* [What to produce] Can you copy out the stretch of the listing below from the line containing "156x111 pixels. At" through the line containing "[x=255, y=190]", word for word and with both end lines included, while leaving out the pictures?

* [Extracted data]
┄┄┄┄┄┄┄┄┄┄┄┄┄┄┄┄┄┄┄┄
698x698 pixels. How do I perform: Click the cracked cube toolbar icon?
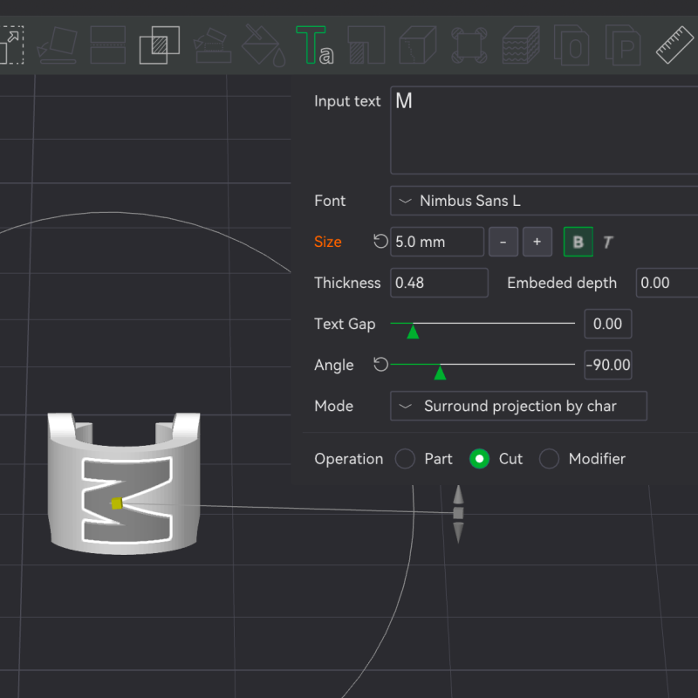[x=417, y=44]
┄┄┄┄┄┄┄┄┄┄┄┄┄┄┄┄┄┄┄┄
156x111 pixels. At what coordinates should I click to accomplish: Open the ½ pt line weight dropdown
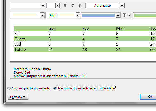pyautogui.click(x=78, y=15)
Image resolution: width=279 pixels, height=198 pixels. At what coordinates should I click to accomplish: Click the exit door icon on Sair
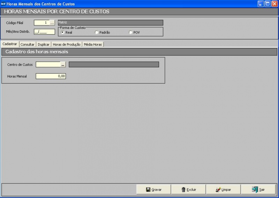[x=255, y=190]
┄┄┄┄┄┄┄┄┄┄┄┄┄┄┄┄┄┄┄┄
* [Final result]
156x111 pixels. At what coordinates should I click to accomplish: Open the ½ pt line weight dropdown
pyautogui.click(x=78, y=15)
Image resolution: width=279 pixels, height=198 pixels. At what coordinates should I click to accomplish: Click the exit door icon on Sair
[x=255, y=190]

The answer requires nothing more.